Una passata protesta (dicembre 2011) degli operai della Miroglio di Ginosa, Taranto (fonte image: proletaricomunisti.blogspot.com)
Si ricorda che l’iniziativa del Lanificio Marcolana di Prato è stata respinta proprio dal tavolo del Ministero dello Sviluppo economico che – anche sulla base degli approfondimenti della Regione Puglia – ha ritenuto di non dover procedere con la proposta di riconversione del gruppo toscano. L’iniziativa di Marcolana, fortemente sostenuta dai vertici di Confindustria di Taranto, era stata presentata dallo stesso Giuseppe Miroglio che, in occasione della Fiera del Levante del 2011, incontrò il Presidente Vendola.

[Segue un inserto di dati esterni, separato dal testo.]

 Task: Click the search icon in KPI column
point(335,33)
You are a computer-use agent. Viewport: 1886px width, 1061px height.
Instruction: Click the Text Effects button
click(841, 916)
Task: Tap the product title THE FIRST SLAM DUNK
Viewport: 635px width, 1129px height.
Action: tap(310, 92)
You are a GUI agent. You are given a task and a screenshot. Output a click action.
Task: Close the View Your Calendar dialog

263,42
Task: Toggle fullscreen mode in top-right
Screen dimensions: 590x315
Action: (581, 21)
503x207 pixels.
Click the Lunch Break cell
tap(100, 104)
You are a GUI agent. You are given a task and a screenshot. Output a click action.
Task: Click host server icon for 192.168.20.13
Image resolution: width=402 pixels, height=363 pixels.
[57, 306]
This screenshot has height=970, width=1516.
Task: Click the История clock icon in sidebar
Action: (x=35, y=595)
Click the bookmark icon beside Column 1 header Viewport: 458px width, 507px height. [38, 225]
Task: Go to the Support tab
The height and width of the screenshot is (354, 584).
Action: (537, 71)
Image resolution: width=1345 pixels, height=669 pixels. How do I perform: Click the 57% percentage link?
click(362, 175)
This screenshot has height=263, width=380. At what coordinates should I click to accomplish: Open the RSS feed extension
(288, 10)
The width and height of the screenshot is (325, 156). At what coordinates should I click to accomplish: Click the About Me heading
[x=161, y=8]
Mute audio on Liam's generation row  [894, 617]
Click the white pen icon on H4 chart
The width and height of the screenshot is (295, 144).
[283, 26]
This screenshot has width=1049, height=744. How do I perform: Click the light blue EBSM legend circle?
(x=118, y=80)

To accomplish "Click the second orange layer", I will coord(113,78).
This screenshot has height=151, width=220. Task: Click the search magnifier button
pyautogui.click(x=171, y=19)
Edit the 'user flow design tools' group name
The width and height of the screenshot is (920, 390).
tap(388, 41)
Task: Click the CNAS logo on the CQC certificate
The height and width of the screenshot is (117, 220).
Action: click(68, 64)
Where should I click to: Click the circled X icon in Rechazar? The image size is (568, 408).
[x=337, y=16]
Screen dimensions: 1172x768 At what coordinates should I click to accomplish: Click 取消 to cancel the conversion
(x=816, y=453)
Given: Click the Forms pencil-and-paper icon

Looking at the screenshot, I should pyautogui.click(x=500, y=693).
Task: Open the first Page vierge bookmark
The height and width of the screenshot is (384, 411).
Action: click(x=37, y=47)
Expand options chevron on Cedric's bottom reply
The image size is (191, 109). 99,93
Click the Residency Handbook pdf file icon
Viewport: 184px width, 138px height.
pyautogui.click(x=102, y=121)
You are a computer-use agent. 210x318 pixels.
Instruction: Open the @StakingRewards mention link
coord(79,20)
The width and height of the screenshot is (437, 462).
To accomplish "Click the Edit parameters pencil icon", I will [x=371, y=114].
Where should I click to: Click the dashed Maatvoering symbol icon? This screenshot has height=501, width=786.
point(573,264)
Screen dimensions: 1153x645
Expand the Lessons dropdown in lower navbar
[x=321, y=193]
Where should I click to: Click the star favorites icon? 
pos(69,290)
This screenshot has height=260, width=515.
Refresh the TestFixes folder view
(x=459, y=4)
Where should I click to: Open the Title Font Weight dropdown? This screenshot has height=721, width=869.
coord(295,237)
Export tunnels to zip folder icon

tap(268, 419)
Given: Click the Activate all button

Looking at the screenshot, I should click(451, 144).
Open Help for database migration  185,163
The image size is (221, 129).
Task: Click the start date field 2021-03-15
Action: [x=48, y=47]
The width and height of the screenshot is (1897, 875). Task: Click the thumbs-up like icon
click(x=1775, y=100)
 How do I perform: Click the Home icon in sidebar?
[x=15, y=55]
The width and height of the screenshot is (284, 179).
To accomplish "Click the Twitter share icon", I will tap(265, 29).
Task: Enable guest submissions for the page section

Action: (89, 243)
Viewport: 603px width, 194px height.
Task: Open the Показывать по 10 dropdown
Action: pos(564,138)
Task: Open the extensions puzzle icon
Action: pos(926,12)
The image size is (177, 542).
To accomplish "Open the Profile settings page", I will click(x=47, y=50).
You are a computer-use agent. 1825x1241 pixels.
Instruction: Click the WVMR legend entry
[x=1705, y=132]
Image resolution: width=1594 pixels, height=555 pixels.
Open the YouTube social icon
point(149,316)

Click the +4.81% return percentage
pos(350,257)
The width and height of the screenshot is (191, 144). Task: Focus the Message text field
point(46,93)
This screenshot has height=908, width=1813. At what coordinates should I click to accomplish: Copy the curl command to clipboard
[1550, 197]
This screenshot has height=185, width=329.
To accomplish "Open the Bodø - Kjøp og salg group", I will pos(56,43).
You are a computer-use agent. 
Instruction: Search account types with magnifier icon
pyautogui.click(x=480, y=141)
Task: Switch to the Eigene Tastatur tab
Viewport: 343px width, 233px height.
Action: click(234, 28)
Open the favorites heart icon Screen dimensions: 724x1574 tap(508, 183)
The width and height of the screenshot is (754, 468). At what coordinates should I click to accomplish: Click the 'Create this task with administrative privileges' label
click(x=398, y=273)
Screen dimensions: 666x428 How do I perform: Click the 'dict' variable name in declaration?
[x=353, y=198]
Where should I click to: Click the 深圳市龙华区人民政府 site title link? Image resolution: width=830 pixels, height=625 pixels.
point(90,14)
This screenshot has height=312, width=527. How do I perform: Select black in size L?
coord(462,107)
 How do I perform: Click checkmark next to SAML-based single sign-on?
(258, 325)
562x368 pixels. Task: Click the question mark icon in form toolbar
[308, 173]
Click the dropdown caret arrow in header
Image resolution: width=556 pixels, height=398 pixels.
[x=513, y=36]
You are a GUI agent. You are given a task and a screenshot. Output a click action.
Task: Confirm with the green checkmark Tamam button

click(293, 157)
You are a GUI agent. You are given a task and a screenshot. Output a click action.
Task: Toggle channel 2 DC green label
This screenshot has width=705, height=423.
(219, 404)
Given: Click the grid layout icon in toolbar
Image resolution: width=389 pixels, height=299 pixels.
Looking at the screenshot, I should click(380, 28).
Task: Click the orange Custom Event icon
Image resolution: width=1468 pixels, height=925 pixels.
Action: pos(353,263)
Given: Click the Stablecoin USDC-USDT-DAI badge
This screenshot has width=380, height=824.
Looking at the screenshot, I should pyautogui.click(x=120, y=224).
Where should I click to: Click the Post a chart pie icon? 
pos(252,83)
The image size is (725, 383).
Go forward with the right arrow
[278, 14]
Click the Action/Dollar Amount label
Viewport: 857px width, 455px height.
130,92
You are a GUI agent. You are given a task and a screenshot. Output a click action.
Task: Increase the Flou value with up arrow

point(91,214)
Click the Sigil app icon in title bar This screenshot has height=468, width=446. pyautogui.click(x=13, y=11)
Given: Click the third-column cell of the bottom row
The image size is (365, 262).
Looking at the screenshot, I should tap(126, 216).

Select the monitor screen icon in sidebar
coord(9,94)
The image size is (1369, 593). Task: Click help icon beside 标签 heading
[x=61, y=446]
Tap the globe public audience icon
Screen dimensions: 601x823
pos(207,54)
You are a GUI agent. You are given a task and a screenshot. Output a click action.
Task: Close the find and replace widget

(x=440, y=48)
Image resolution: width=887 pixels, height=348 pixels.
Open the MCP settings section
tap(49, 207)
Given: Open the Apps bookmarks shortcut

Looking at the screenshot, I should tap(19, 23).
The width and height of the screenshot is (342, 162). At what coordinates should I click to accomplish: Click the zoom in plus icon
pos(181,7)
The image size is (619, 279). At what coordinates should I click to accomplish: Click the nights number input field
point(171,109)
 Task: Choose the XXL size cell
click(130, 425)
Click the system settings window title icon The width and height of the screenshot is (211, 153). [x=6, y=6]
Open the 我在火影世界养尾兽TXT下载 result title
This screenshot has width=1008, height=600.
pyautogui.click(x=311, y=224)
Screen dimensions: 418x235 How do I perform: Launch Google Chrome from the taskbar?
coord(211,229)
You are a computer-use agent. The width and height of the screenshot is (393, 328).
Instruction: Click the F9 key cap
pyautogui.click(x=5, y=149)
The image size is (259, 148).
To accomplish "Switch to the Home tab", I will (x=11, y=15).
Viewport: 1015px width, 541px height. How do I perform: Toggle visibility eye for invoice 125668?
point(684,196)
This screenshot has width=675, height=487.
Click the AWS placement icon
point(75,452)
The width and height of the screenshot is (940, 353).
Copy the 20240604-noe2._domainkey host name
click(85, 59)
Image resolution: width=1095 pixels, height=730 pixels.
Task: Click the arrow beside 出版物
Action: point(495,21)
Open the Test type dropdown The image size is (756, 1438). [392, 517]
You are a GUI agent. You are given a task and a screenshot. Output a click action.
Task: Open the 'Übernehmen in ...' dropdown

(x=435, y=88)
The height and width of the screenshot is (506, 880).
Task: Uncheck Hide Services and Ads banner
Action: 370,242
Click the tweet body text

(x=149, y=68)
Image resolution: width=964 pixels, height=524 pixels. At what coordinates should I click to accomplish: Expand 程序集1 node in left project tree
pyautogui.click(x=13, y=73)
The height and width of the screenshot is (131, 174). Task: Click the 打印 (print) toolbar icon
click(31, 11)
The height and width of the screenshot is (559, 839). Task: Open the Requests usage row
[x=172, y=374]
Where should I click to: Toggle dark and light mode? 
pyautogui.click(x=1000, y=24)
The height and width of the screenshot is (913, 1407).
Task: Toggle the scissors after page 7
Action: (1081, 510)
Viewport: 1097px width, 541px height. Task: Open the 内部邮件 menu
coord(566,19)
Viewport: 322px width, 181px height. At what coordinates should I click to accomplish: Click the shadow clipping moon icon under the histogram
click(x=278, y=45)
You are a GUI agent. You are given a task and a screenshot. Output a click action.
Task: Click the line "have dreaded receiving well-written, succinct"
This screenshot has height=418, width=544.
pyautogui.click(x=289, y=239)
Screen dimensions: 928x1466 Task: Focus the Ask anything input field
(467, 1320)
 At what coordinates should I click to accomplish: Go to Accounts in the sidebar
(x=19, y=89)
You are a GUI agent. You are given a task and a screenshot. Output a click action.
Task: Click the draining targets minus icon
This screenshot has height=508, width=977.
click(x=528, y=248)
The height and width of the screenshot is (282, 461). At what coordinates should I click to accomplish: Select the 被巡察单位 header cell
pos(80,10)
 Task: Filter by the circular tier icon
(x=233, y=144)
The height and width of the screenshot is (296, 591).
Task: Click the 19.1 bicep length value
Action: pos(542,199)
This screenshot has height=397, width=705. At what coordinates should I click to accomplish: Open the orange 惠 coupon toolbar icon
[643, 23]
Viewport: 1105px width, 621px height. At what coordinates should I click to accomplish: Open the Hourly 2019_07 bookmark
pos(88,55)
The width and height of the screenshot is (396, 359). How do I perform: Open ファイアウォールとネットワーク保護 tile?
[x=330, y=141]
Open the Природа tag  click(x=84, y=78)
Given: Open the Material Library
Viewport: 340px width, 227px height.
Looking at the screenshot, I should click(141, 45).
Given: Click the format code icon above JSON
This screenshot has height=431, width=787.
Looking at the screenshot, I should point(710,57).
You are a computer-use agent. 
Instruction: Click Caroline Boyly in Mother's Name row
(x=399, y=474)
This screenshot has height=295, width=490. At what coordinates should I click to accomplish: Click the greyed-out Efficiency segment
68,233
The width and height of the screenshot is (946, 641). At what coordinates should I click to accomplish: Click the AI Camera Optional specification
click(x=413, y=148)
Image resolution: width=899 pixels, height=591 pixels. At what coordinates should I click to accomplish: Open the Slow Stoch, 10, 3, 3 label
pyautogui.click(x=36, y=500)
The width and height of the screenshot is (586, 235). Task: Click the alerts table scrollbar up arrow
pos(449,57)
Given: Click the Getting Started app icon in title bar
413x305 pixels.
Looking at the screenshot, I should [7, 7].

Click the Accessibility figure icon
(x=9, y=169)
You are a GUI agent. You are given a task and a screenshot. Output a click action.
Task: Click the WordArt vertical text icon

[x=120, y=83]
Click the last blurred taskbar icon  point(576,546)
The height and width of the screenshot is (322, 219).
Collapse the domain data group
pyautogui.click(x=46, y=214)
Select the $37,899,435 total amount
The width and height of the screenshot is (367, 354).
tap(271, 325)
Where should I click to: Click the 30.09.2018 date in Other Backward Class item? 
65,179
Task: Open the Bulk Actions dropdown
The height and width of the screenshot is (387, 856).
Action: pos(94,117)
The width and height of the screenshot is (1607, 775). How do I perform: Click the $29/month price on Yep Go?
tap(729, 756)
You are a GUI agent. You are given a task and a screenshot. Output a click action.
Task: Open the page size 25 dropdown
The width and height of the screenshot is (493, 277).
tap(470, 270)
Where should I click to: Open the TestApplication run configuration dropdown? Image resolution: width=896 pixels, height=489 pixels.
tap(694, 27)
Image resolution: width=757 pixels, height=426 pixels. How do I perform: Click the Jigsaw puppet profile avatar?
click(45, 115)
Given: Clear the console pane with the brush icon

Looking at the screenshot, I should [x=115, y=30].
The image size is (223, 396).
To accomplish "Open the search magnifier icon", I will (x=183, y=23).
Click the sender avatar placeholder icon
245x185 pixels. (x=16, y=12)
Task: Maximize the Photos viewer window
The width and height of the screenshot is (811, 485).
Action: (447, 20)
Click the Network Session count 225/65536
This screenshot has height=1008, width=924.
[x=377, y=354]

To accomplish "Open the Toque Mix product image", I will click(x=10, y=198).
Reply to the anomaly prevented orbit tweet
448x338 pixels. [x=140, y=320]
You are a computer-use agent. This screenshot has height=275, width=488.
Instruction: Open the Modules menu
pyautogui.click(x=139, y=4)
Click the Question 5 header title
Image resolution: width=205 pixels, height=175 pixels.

“Crediamo che il lavoro congiunto delle Istituzioni (Comuni, Regione, Provincia e Ministero) e dei sindacati – ha aggiunto Vendola – debba ancora andare avanti, continuando a gestire trattative delicate e complesse come quelle fino ad ora portate avanti. Sono convinto che proprio il momento di crisi che stiamo attraversando richiede da parte di tutti un’attenzione maggiore e un monitoraggio costante. Il rischio infatti che interessi poco leciti e chiari si possano annidare tra le pieghe di proposte di riconversione, solo superficialmente allettanti come nel caso di Marcolana, ci spinge alla massima cautela e prudenza. E bene ha fatto il Ministero a formalizzare i dubbi su una proposta che si era rivelata anche agli istruttori di Puglia Sviluppo molto sospetta e sulla quale la stessa Miroglio aveva chiesto precise garanzie finanziarie. Ma la prudenza non deve diventare resa”.
“Crediamo infine – ha concluso Vendola – che il dramma dei lavoratori e il futuro delle loro famiglie non debba mai essere strumentalizzato per affari poco trasparenti. Noi come istituzioni continueremo a vigilare ma occorre che il gruppo di Alba conceda loro ancora una possibilità di risoluzione. E per fare questo, e Miroglio lo sa bene, ci vuole più tempo”.